> What is being asked
Print the following lines verbatim, covering every one of the records.

···

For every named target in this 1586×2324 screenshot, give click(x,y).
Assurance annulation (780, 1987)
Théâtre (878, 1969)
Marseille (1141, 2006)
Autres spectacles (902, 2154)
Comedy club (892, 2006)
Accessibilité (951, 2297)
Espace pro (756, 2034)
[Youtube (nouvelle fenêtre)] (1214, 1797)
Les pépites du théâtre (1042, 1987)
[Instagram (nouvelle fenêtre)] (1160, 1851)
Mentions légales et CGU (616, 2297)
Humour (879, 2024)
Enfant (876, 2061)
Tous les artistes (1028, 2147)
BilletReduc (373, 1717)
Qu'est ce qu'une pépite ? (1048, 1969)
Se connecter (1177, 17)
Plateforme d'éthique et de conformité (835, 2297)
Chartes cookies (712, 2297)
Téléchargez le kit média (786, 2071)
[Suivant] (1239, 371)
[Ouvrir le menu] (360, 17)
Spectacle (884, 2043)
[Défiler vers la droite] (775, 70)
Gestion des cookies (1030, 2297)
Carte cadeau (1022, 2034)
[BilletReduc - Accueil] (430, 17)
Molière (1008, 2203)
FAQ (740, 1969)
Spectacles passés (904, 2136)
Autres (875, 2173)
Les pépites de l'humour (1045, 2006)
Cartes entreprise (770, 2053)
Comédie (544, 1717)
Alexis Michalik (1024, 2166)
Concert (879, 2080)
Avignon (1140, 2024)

···

> The answer
For every named target in this 1586×2324 screenshot, give click(x,y).
Assurance annulation (780, 1987)
Théâtre (878, 1969)
Marseille (1141, 2006)
Autres spectacles (902, 2154)
Comedy club (892, 2006)
Accessibilité (951, 2297)
Espace pro (756, 2034)
[Youtube (nouvelle fenêtre)] (1214, 1797)
Les pépites du théâtre (1042, 1987)
[Instagram (nouvelle fenêtre)] (1160, 1851)
Mentions légales et CGU (616, 2297)
Humour (879, 2024)
Enfant (876, 2061)
Tous les artistes (1028, 2147)
BilletReduc (373, 1717)
Qu'est ce qu'une pépite ? (1048, 1969)
Se connecter (1177, 17)
Plateforme d'éthique et de conformité (835, 2297)
Chartes cookies (712, 2297)
Téléchargez le kit média (786, 2071)
[Suivant] (1239, 371)
[Ouvrir le menu] (360, 17)
Spectacle (884, 2043)
[Défiler vers la droite] (775, 70)
Gestion des cookies (1030, 2297)
Carte cadeau (1022, 2034)
[BilletReduc - Accueil] (430, 17)
Molière (1008, 2203)
FAQ (740, 1969)
Spectacles passés (904, 2136)
Autres (875, 2173)
Les pépites de l'humour (1045, 2006)
Cartes entreprise (770, 2053)
Comédie (544, 1717)
Alexis Michalik (1024, 2166)
Concert (879, 2080)
Avignon (1140, 2024)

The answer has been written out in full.